Una alberca llena de plantas acuáticas, tierra, suciedad. Mi padre en posición fetal cayendo más y más en la locura. Dice, “es tiempo de irme”. Se avienta a la alberca, nada como mariposa y de pronto ahí, se queda quieto y comienza a hundirse. El hermano se avienta, lo detiene y lo arrastra a la orilla. Un descuido y comienza a hundirse frente a mí. Me aviento a la alberca. Me da un miedo brutal pero me aviento. Tengo que salvarlo. Mientras me hundo poco a poco, el agua se vuelve azul y pienso en esa tristeza infinita de ver a mi padre deprimido, loco… sin ganas de vivir. Logro subirlo poco a poco a la superficie. Lloro y nadie se da cuenta, tengo mojada la cara y finjo que todo está bien.
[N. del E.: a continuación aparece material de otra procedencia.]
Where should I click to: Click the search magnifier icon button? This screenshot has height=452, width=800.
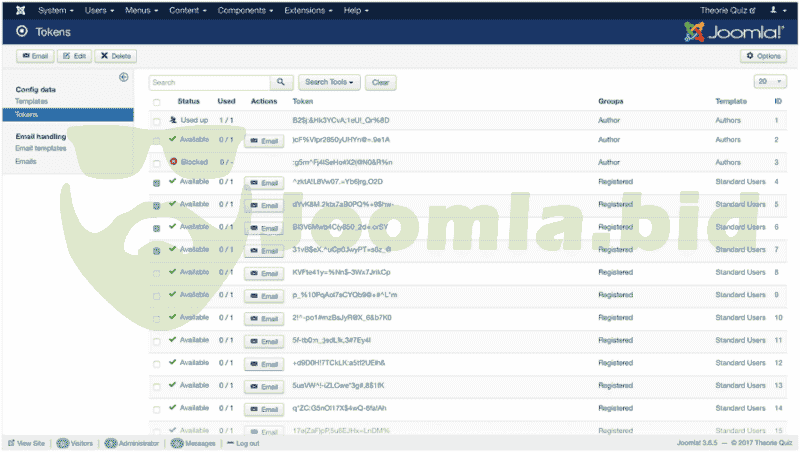tap(282, 82)
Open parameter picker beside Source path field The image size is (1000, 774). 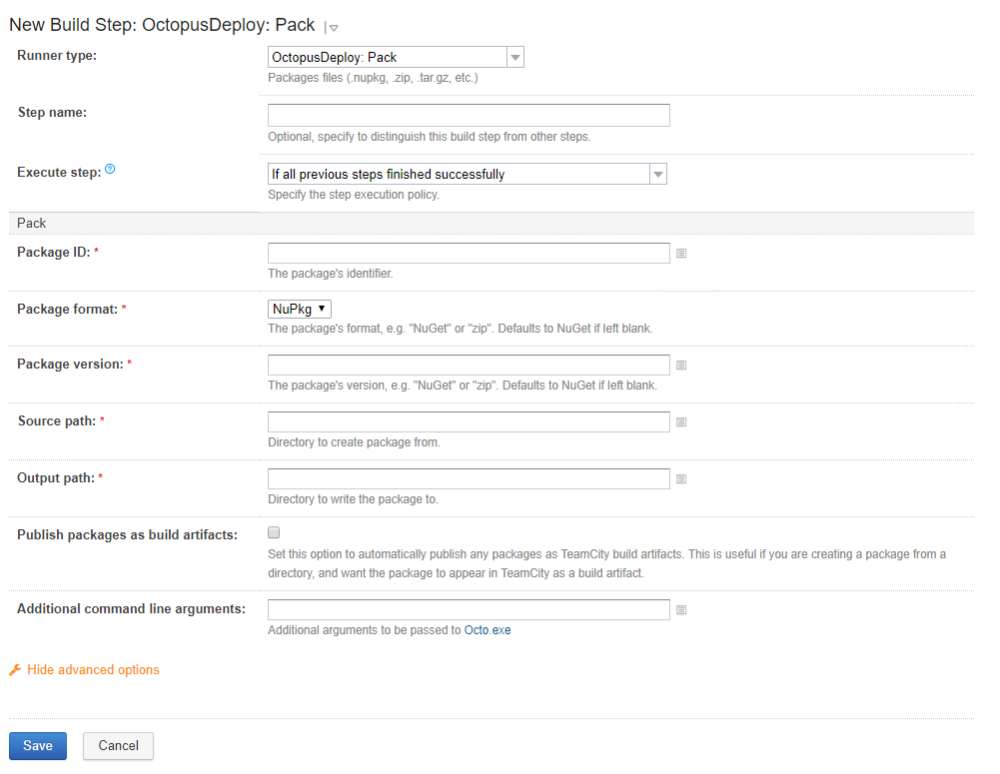pos(681,423)
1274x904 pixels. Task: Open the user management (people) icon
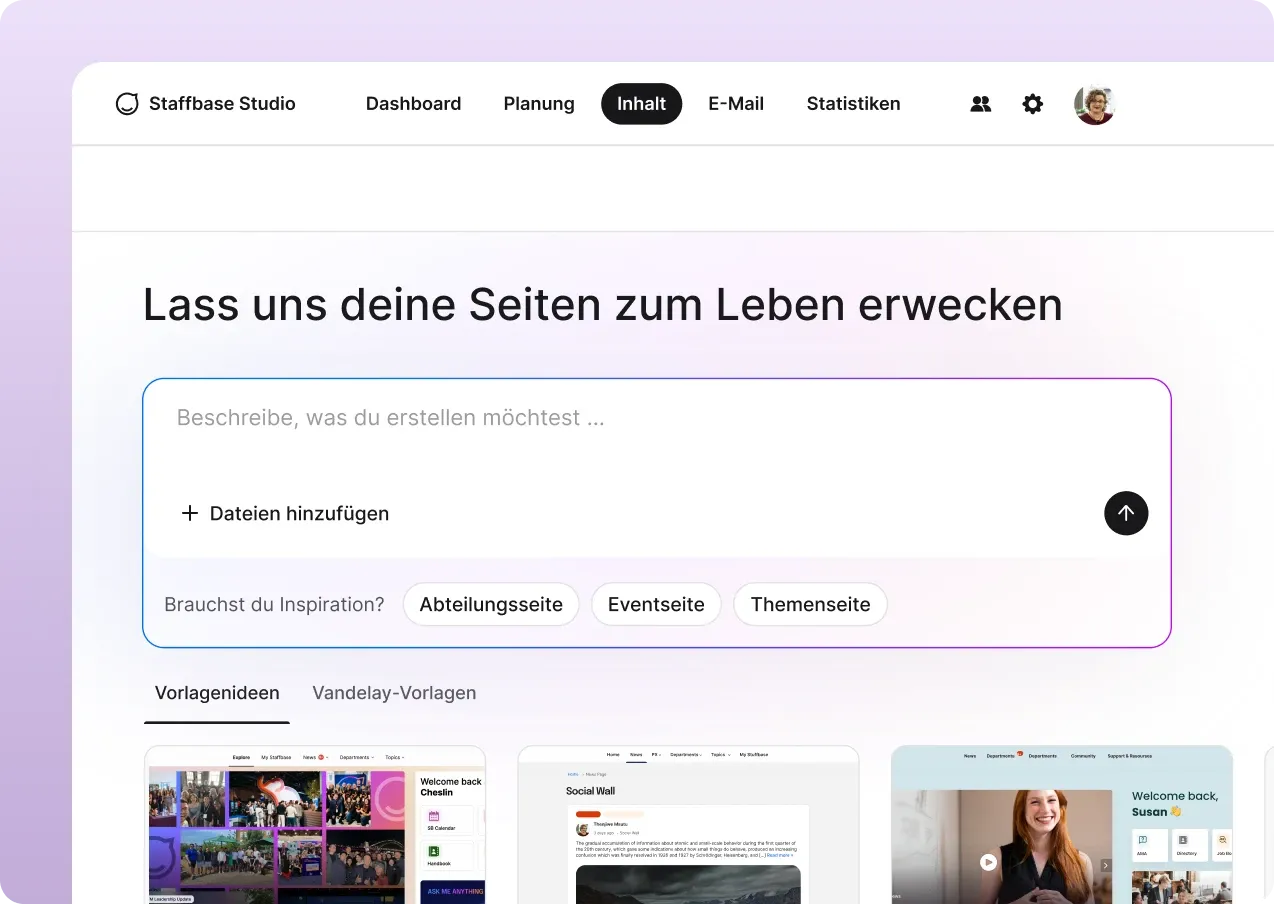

Tengo frío en el pecho. Mi playera esta mojada. Sudor de sueños. Sudor de ansiedad. Me levanto con un hueco en el estómago. Qué incomodidad caray. Escribo en chinga: “Hola, todo bien por allá?”. Diez minutos después: “Sí, acá preparandonos para dormir”.

Cierro WA y me resigno como siempre después de estos sueños inquietantes. Sigo sintiendo un hueco enorme. A veces pienso que el perder contacto con las personas por más de dos o tres días, me hace sentir en una incubadora mental, fabrica de sueños lúcidos y pesadillas reales.

Apúrate, llévate una cámara, tal vez sea su último cumpleaños.